In 2018, a category 1 Hurricane Florence made landfall just south of Wrightsville Beach, and in the days that followed, became one of the most devastating hurricanes on the North Carolina record.
Florence delivered up to 30 inches of rain in many places; freshwater flooding due to the torrential rain led to hundreds of people being rescued from homes farther inland; historic storm surge in New Bern and Washington did the same. More than 4,300 eastern North Carolina homes were damaged or destroyed. On the Neuse, Trent and Cape Fear rivers, 46 industrial swine and 35 poultry facilities flooded, sweeping tons of waste into local waterways, and coal ash spilled from the Neuse floodplain.
Just two years prior, Hurricane Matthew delivered similar destruction.
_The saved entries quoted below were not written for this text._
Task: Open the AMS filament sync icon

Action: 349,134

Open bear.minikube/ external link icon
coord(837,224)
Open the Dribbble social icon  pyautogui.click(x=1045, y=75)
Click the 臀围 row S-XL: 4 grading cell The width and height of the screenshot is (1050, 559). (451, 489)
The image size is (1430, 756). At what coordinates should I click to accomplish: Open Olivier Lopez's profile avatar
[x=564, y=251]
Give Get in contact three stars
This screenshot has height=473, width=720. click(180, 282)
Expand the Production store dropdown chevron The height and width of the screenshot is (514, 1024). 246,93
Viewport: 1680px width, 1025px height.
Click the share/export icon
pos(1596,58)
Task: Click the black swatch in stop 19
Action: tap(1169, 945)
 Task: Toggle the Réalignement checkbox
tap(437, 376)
These two, 500-year storms hit North Carolina within a 23-month period.
This is climate change.
A key impact of climate change is more storms, wetter storms — not limited to hurricanes and tropical systems, but everyday storms. Magnified by sea-level rise, flooding from these storms is severely affecting just about every aspect of life. It destroys buildings, homes, land and crops, endangered species and critical habitats; disrupts business operations and economic activity; threatens our roads, resources and energy and water utilities. It results in more water pollution, highlights social inequalities and how difficult it is for rural, lower-income counties to adapt to a greater flooding threat.
And according to North Carolina Department of Environmental Quality’s Climate Risk Assessment and Resilience Plan, released in 2020, the state should plan for greater extremes in the future. We may not be able to stop the impacts of climate change, but what we can do is be more resilient to them.
Read the 2020 North Carolina Climate Science report on the N.C. Department of Environmental Quality website.
Ways We Can Be Resilient
Wetlands: protecting our wetlands is key to flood mitigation. Where levees and sea walls simply attempt to block incoming floodwater, wetlands naturally decrease destructive wave action, spread water out and ultimately filter the water, removing harmful pollutants.
Living Shorelines: constructing/restoring living shorelines means habitat is restored, our coast is protected from erosion and damage from storms, water quality is improved and recreational opportunities such as fishing, swimming and public access abound.
Swine Buyout Plan: in North Carolina, hogs outnumber people in 30 of our 100 counties, many of which are located in floodplains and on the banks of the rivers and creeks of eastern North Carolina. When it floods, there’s no place for those tens of thousands of hogs and their millions of gallons waste to go — except into the waterways. North Carolina has a Swine Buyout Program, intended to buy out those swine facilities in the floodplain, and the land used for other purposes such as growing crops. It’s a popular program that had 138 applications and a total of 43 facilities bought out until it was effectually halted. How? Funding for the Swine Buyout Program is continually removed from the budget during the North Carolina General Assembly’s budget negotiations.
Watershed restoration plans: Watershed restoration plans are an important element of resiliency. These plans identify pollutant sources and land-use changes in the watershed, and make of list of priorities that will restore habitat and water quality. Stormwater runoff reduction measures installed through watershed plans have been shown to greatly reduce bacteria and sediment in polluted runoff from storms.